Liberia: UN reports fresh fighting in capital, warns of food shortages

Liberians try to escape fighting
As fighting resumed today in the Liberian capital of Monrovia, the United Nations said the appalling situation facing thousands of war-weary civilians crowding the streets has taken another grave twist: due to virtually non-existent sanitation and a lack of clean water, the city is now in the grips of a serious cholera epidemic.

The UN Office for the Coordination of Humanitarian Affairs (OCHA) reported that after a brief lull in the violence yesterday, the deadly battle for Monrovia picked up again early this morning.

The humanitarian situation remains dire, with food stocks running out and disease spreading. Cholera continues to run rampant, the office said, due to overcrowding and the increasingly poor sanitary conditions in settlements for internally displaced persons (IDPs)

EXTRACTED DATA:
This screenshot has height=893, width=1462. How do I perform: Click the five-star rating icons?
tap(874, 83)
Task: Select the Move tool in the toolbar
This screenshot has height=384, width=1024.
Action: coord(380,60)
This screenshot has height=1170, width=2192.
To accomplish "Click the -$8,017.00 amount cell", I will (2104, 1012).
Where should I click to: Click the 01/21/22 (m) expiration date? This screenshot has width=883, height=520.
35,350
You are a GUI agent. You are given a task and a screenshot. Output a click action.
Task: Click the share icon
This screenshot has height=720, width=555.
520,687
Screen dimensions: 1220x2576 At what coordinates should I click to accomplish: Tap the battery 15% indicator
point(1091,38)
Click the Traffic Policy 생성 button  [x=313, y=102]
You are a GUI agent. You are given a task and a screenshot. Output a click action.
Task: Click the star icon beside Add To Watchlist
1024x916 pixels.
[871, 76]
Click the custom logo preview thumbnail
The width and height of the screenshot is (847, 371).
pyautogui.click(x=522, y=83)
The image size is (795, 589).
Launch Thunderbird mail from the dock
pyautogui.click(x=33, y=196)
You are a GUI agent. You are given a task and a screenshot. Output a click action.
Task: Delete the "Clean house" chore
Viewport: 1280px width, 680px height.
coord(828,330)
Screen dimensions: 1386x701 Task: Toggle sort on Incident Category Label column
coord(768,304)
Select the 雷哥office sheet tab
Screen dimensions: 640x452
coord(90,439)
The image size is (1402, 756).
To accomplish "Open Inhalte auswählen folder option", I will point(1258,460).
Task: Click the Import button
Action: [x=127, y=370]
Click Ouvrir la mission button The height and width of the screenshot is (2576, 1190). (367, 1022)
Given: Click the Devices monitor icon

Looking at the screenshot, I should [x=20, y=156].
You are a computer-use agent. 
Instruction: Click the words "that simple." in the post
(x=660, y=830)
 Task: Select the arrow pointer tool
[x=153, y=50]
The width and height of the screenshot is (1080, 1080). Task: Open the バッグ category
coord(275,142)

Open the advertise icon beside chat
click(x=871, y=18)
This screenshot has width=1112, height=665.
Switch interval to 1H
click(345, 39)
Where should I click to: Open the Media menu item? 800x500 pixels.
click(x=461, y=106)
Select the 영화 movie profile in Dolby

TASKS TO PERFORM:
**A)** Duplicate the part of the Liberia report starting with "Liberia: UN reports" and going on through "displaced persons (IDPs)".
**B)** Go on with the Liberia report from the point where it stops.
The entries are separate material and have no connection to the Liberia report.

ANSWERS BY ITEM:
**A)**
Liberia: UN reports fresh fighting in capital, warns of food shortages

Liberians try to escape fighting
As fighting resumed today in the Liberian capital of Monrovia, the United Nations said the appalling situation facing thousands of war-weary civilians crowding the streets has taken another grave twist: due to virtually non-existent sanitation and a lack of clean water, the city is now in the grips of a serious cholera epidemic.

The UN Office for the Coordination of Humanitarian Affairs (OCHA) reported that after a brief lull in the violence yesterday, the deadly battle for Monrovia picked up again early this morning.

The humanitarian situation remains dire, with food stocks running out and disease spreading. Cholera continues to run rampant, the office said, due to overcrowding and the increasingly poor sanitary conditions in settlements for internally displaced persons (IDPs)

**B)**
The shortage of potable water is compounding the health crisis, with humanitarian organizations having to rely on bringing water from deep wells, which need chlorination, to settlements for displaced persons. Intense fighting in the city centre has made access to scarce supplies of potable water more difficult and OCHA says that some aid agencies are reporting that the lack enough clean water for oral hydration therapy.

Fuel shortages are also hampering relief efforts, OCHA said, with Monrovia’s main hospitals reporting that, they will run out of fuel for their generators as well as medical supplies within two weeks.

Prices for commodities are still skyrocketing: a bag of rice, about $20 before the fighting escalated, now costs between $75 and $100; prices of other food stocks like cassava have jumped tenfold.